Big Sean meeting Kanye West at a Detroit radio station, which would lead to his signing on G.O.O.D. Music, played a big role in the narrative for his Finally Famous series of mixtapes, which would eventually culminate in his debut album of the same name. His breakout for the wider mainstream audience would arrive on the Cruel Summer single “Clique,” a posse track built from Sean’s own demo. “Clique” and “Mercy” are the two tracks that showcased a Big Sean in full bloom, ready to seize his moment. But those tracks were, in fact, the culmination of seven years of artist development documented in the Finally Famous mixtape series.

Big Sean came up in the era of Internet blog rap, when indie and alternative rappers built fanbases entirely online. The sound of blog rap was amorphous, with rappers like Mac Miller, Lil B, Kid Cudi, Curren$y and the Cool Kids all fitting under one umbrella. Around this time, mixtapes were making a shift from rappers simply riffing over popular beats to an artistic showcase that used original production, Sean was caught somewhere in the middle. He played this to his advantage and the sound of the Finally Famous series reflected this too: diverse and looking to please just about everyone. For the fans of G.O.O.D. Music, Sean worked in the overt Kanye influences and allusions: goofy wordplay built on a bedrock of Chicago soul. There were the freestyles for 'heads looking to hear Sean’s rapping ability and technique. His choice in collaborators ran the gamut too; you could expect to see indie-leaning acts such as Curren$y, Wiz Khalifa, Dom Kennedy and Chuck Inglish of the Cool Kids but also guys like Drake, YG, Bun B and Tyga.
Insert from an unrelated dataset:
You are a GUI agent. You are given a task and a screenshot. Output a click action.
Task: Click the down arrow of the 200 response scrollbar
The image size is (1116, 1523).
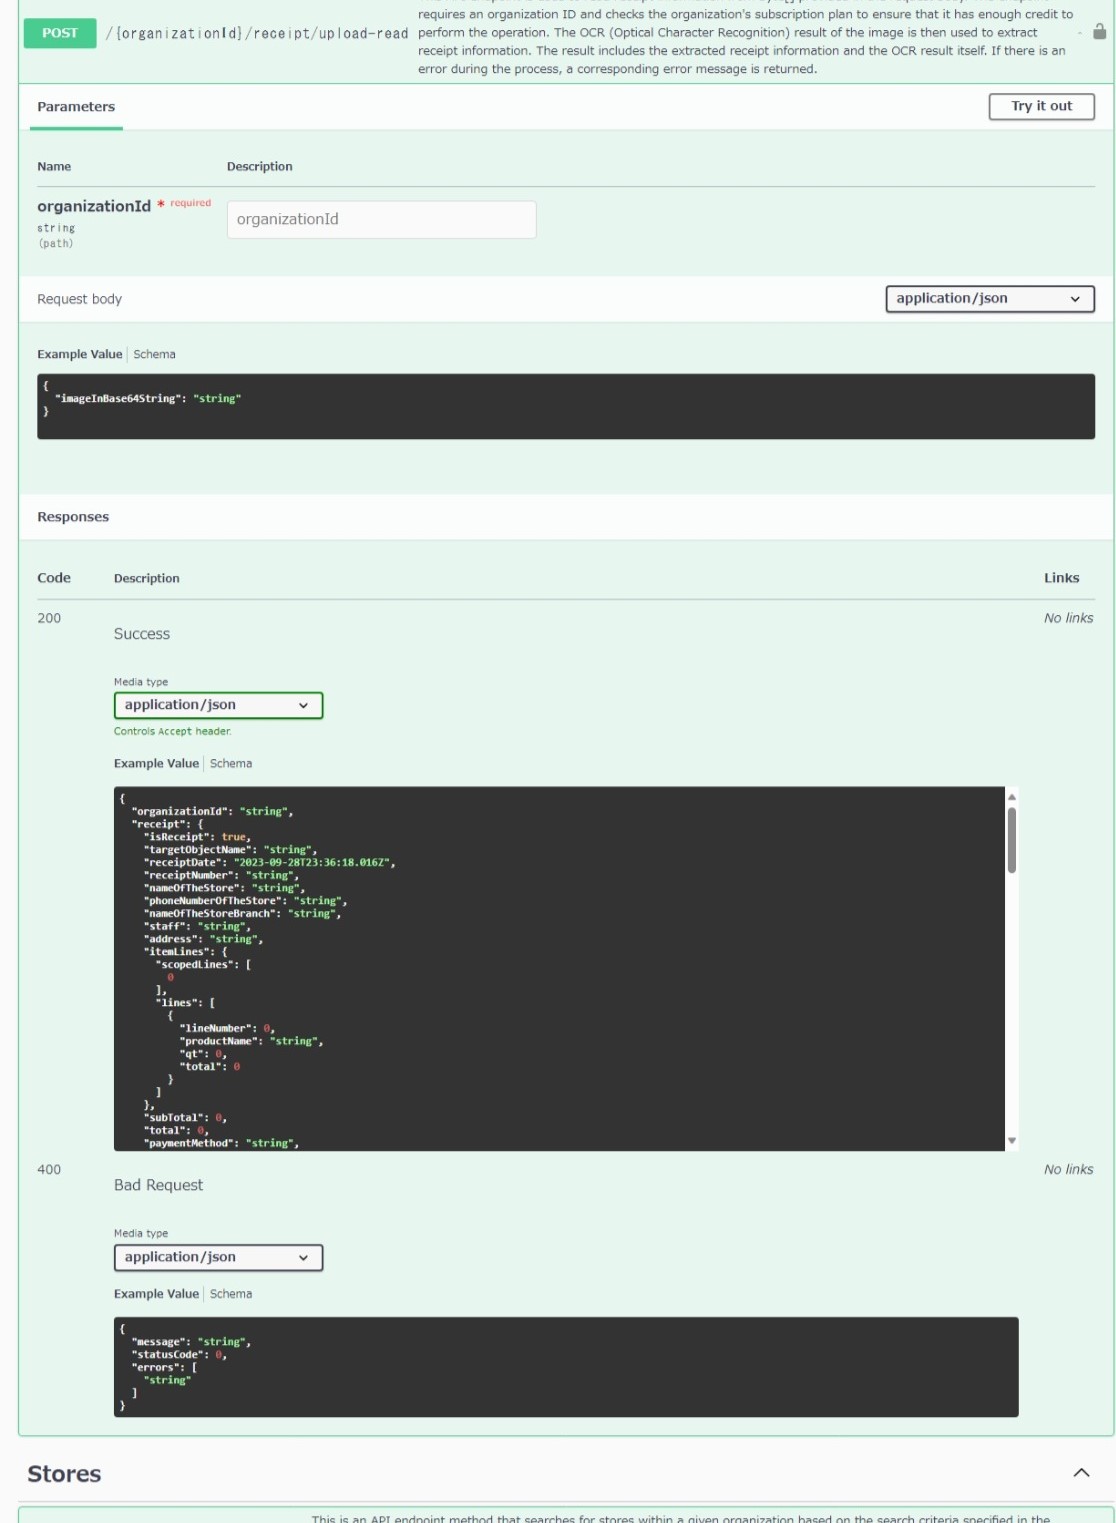[x=1012, y=1140]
The Finally Famous series was Sean’s sandbox to explore – there was no idea worth discarding. It’s what made hearing Finally Famous, the debut album that his mixtapes were leading up to, ultimately so disappointing for fans. Released in 2011, you could blame it on the major label machinations that sought to make debut rap albums blockbuster events – it sank albums like Thank Me Later and Attention Deficit by ignoring the rapper at the center of it all. Finally Famous is a world away from the mixtapes of past; it’s streamlined, uneven, and it magnified the worst aspects of Big Sean’s charisma by tenfold, even if it did spawn several hits such as "Marvin & Chardonnay" and "Dance (A$$)."
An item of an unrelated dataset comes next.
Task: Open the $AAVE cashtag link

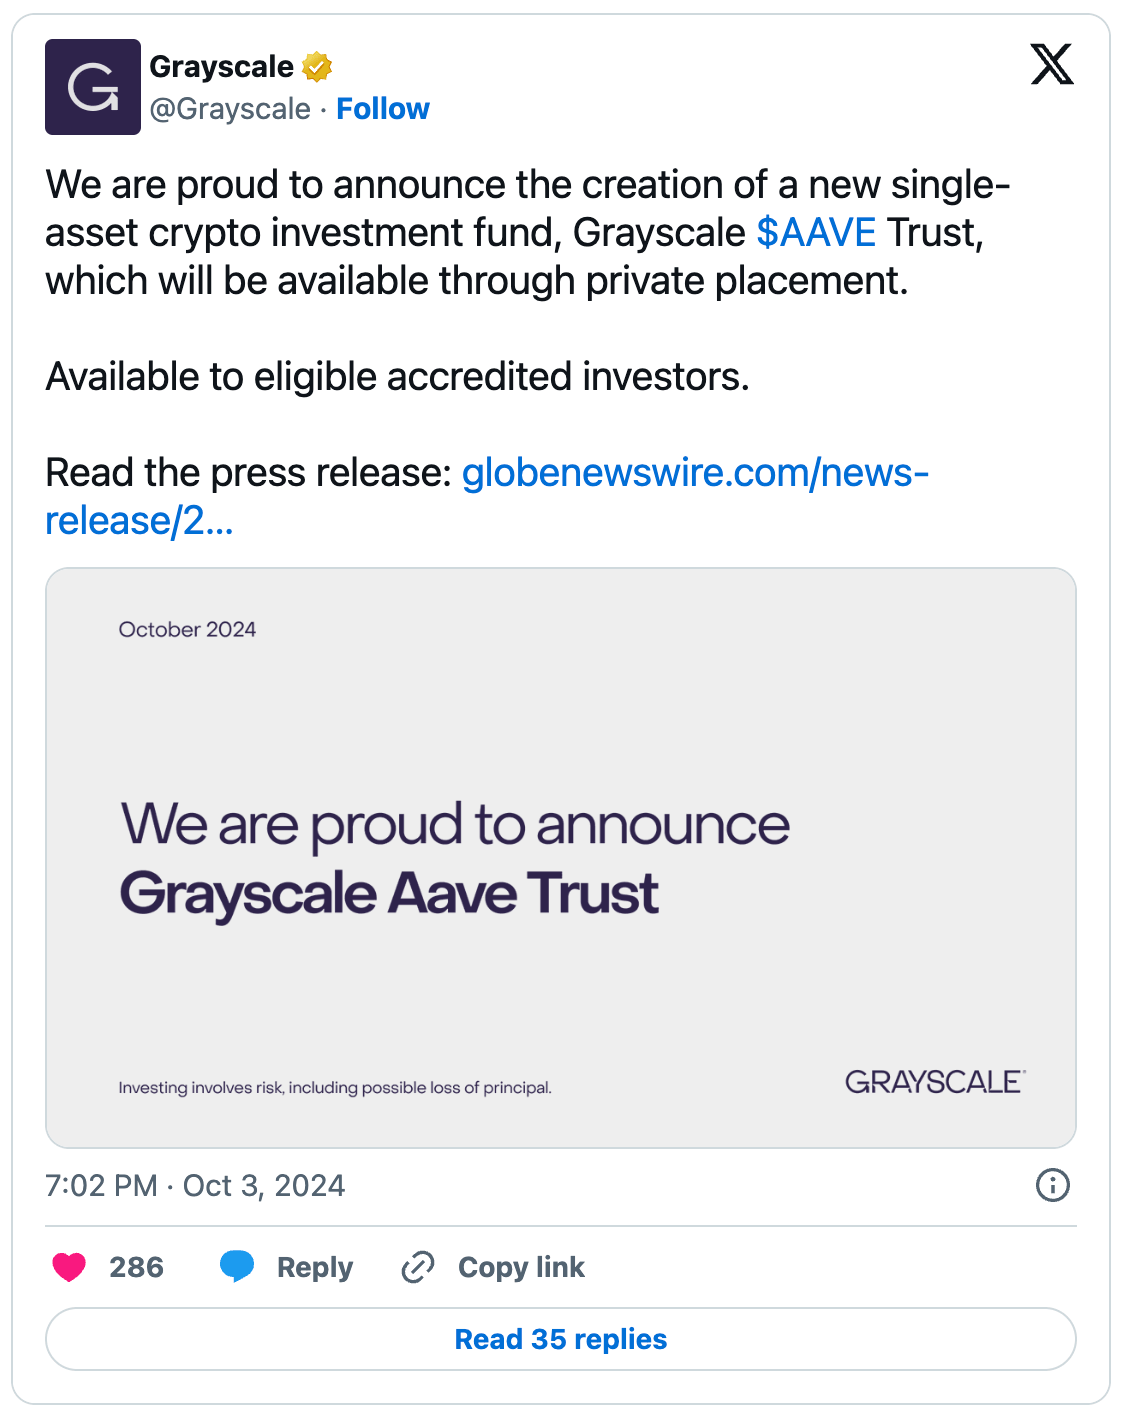Action: 816,233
In comparison, Detroit felt a lot more refined. Released on the heels of Finally Famous (the album), Detroit marked another step in Big Sean’s growth as a rapper, embracing the concept of a mixtape that felt like an album by enlisting rappers to record narrative voiceovers and using a smaller selection of producers to give it a cohesive feel. More importantly, it diverged from the bubblegum-esque sound explored on Finally Famous, in favour of seeking new vistas. In retrospect, Detroit would later serve as a blueprint for future albums in Sean's discography. Its laser focus has been something Sean has sought to maintain with his later releases. You can see its conceptual approach in I Decided., with voiceovers and skits helping to bridge the songs together.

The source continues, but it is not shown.